Instrução 1: No documento sobre o Benfica, com quem convivem os estudantes das famílias mais abastadas?
Instrução 2: Por favor, escreva a continuação do documento sobre o Benfica a partir da última frase.

Documento:
▽

Essa realidade se mantinha periférica e, portanto, invisível à esfera pública. São reflexo da criação de Estados paralelos e, sobretudo, da guerra aberta entre eles. Um conflito cada vez menos restrito a limites territoriais.

O Benfica é talvez o maior ponto de encontro das várias Fortalezas depois do Centro. Estudantes das mais abastadas famílias convivem com egressos de escolas públicas, pessoas do Interior, os que dependem de assistência estudantil ou os que, muito jovens, pelejam para conciliar o estudo com a condição de arrimo de família. Essa diversidade de realidades e experiências de cidade se encontra ali e saiu ferida.

△

Seção de dados:
▽

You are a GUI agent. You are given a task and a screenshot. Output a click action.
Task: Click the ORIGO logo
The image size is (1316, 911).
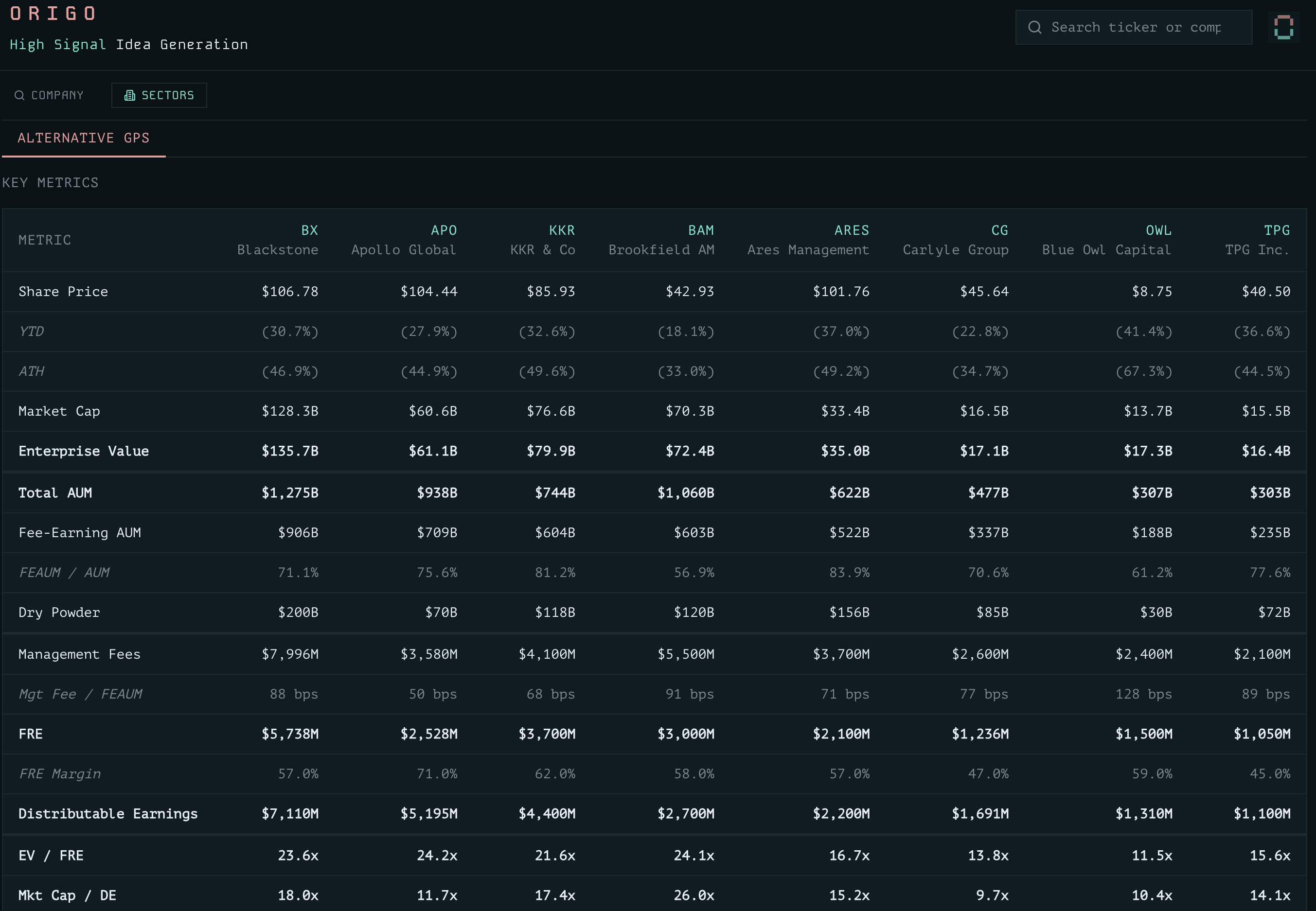click(x=53, y=14)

△

Resposta 1: Com egressos de escolas públicas, pessoas do Interior, os que dependem de assistência estudantil e os que, muito jovens, pelejam para conciliar o estudo com a condição de arrimo de família.

Resposta 2:
A REAÇÃO À DISCIPLINA DO GOLPE

Começou na semana passada, na Universidade Federal do Ceará (UFC), a disciplina voltada à discussão sobre o assim denominado golpe de 2016. Independentemente da opinião que se tenha sobre a iniciativa, uma coisa é certa: se a intenção era coibir a ideia, o Ministério da Educação não podia ter feito bobagem maior que tentar proibir a cadeira na Universidade de Brasília (UnB). O efeito foi tão imediato quanto previsível. Disciplinas da mesma natureza se espalharam por dezenas de universidades pelo Brasil e também algumas no Exterior. A polêmica deu visibilidade, como sói acontecer com quase tudo.

O MEC chegou ao requinte de pedir ao Ministério Público para investigar os professores responsáveis por improbidade administrativa.

Seria realmente só o que faltava, diante das denúncias que há contra este governo, o condenado por improbidade acabar sendo professor por causa de uma aula.